Marie-Louise of Austria, Empress (1791-1847)
In July 1814, Marie-Louise of Austria visited the region with her entourage. Baron de Méneval tells the story of her travels in a poem:


Scarcely arrived in the rustic vault,
Which is the first portal of the mine,
Our queen, her curiosity aroused,
Confines her blond locks
Under a black cap, then cloaks her slim figure
Without concealing its graceful lines
in a smock the colour of grey stone.
The miner, going before her torch in hand,
leads her into the underground cavern
And follows the way down into the depths.

Each of us enters in our turn.
Our pale torch does not cast light
But makes the darkness visible”.

He continues to describe their tour, in particular a visit to a well:

We arrived after a few minutes at a great well, said to be eight hundred feet deep, into which the conduits carrying the salt water are discharged. To the right of this well was a vast reservoir with an area of seven thousand feet, two feet deep in some parts and fourteen in others. We reached it by a stairway of a dozen steps. Large areas of the ceiling are supported by pillars driven into the rock. After admiring this beautiful well and the boldness of the ceiling, ...

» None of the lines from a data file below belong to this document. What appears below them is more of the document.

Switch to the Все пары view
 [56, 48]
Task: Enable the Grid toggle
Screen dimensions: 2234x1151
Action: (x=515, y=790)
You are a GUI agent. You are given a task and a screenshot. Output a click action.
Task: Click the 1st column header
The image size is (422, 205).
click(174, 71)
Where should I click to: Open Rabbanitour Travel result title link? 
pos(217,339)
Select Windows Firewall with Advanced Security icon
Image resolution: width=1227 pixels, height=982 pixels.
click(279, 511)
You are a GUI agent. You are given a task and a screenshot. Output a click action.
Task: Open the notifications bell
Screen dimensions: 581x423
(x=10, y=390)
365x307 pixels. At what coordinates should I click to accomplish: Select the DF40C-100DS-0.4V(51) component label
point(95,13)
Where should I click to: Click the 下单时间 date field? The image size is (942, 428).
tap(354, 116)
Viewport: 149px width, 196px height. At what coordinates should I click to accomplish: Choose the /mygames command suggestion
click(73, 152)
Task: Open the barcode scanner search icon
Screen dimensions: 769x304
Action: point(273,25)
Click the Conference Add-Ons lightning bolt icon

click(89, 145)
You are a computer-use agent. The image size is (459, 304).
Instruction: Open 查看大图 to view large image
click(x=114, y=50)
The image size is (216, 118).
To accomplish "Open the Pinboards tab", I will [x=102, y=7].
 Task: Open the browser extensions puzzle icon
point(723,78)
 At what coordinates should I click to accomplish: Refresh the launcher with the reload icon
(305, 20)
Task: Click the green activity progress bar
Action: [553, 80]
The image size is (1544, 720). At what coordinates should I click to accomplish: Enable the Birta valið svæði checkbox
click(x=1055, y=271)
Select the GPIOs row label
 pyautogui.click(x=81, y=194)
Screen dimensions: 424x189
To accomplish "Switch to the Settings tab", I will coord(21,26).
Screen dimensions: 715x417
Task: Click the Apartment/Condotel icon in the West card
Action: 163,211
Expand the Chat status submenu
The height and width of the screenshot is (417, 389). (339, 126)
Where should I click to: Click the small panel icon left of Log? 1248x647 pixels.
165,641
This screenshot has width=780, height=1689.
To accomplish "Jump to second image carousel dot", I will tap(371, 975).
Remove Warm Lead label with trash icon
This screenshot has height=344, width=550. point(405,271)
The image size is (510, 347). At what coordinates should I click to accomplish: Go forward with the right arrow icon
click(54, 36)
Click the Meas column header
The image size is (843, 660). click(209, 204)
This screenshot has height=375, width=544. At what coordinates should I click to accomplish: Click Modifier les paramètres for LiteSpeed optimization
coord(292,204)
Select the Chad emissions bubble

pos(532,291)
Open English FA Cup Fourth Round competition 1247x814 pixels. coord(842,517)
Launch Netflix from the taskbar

The vast reservoir which captured the imagination of the empress and her entourage was subsequently named after her, and you can visit the Marie-Louise Reservoir on a tour of the Bex Salt Mines.

TERRA SALINA
The Terra Salina project aims to use salt as a theme to promote the natural and cultural heritage on which the identity of the Jura Arc is founded. The 5 founders of the project, the Arc-et-Senans Royal Saltworks, the Grande Saline of Salins-les-Bains, the Swiss Saltworks in the Basel region, the Yverdon-les-Bains region and the Bex Salt Mines, support a range of multimodal travel options (routes for hiking, cycling or riding, public transport) relating to a key element of our cross-border heritage: salt.